A proposta é analisada no âmbito da Câmara de Comércio Exterior, ligada ao governo federal, e poderá ser discutida em reunião extraordinária do comitê responsável pela gestão das políticas comerciais. Antes de qualquer decisão, o Executivo busca segurança jurídica para evitar questionamentos judiciais por parte de empresas que discordem dos critérios adotados.

Ao menos um frigorífico já demonstrou insatisfação com os termos sugeridos, argumentando que o modelo pode não contemplar adequadamente interesses específicos. Ainda assim, representantes do setor defendem que a regra baseada no desempenho anterior é clara, objetiva e reduz espaço para decisões subjetivas na distribuição das cotas.

Outro ponto central da proposta diz respeito ao horizonte de médio prazo. Como a salvaguarda imposta pela China deve valer até 2028, o plano prevê que, a partir de 2027, a divisão passe a considerar uma média móvel bianual das exportações efetivamente realizadas.
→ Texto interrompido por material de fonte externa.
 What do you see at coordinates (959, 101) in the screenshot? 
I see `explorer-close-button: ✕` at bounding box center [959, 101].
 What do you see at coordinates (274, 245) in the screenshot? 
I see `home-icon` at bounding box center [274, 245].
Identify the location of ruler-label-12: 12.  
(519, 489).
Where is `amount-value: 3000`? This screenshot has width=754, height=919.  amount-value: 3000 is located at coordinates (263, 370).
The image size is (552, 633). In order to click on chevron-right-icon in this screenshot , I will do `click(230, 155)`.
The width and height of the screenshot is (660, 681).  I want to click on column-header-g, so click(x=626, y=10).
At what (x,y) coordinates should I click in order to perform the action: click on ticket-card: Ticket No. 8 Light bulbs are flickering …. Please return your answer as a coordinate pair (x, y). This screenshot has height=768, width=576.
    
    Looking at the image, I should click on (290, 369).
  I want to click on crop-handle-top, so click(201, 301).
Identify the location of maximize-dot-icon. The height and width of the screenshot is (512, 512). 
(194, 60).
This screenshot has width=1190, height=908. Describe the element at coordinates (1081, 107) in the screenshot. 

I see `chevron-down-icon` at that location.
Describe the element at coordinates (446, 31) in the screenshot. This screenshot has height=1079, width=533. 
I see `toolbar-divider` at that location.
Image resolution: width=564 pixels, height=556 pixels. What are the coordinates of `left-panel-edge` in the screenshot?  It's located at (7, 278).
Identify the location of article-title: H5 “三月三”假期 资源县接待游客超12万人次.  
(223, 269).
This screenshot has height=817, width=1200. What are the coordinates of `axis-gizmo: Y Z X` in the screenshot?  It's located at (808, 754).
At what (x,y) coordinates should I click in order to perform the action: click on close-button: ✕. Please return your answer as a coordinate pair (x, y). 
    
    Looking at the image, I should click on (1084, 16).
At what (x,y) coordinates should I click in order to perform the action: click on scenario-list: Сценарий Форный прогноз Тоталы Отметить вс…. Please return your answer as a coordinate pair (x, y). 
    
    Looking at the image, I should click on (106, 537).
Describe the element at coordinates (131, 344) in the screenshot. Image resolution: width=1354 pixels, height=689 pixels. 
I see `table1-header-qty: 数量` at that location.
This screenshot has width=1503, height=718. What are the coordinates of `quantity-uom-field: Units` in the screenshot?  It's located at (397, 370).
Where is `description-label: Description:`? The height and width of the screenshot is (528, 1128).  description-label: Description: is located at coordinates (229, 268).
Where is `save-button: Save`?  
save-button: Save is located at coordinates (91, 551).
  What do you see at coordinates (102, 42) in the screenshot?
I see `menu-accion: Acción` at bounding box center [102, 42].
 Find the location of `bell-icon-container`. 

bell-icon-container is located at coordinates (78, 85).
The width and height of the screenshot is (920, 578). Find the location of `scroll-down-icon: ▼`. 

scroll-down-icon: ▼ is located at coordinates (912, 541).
A mudança permitiria ajustes graduais ao longo do tempo, preservando estabilidade e incentivando eficiência operacional.

Para ter acesso às cotas, as empresas precisarão manter regularidade fiscal, cumprir exigências sanitárias e não possuir penalidades recentes. O critério reforça a importância da conformidade regulatória e do controle de qualidade, aspectos decisivos para a manutenção da confiança do mercado internacional.

O impacto das novas regras vai além dos frigoríficos. A cadeia produtiva da carne bovina envolve pecuaristas, transportadores, trabalhadores da indústria e fornecedores de insumos. Qualquer alteração no fluxo de exportação reflete diretamente na formação de preços, na demanda por animais e no ritmo de abate em diferentes regiões do país.

Em janeiro deste ano, os embarques de carne bovina para a China alcançaram 123,1 mil toneladas, o maior volume já registrado para o mês. O número demonstra a força da demanda chinesa e reforça a importância de um sistema de controle que evite interrupções bruscas ao longo do ano.

A adoção de um calendário mais concentrado até setembro busca equilibrar interesses comerciais e exigências internacionais. Ao organizar o fluxo de vendas dentro de um período mais previsível, o Brasil tenta assegurar que cada tonelada embarcada esteja dentro do limite anual e não seja surpreendida por mudanças na forma de contabilização.

No centro da discussão está a necessidade de proteger a competitividade da carne bovina brasileira no maior mercado consumidor do mundo. Com regras claras, divisão proporcional e mecanismos de ajuste contínuo, o setor aposta em um modelo capaz de garantir estabilidade, transparência e segurança para toda a cadeia exportadora.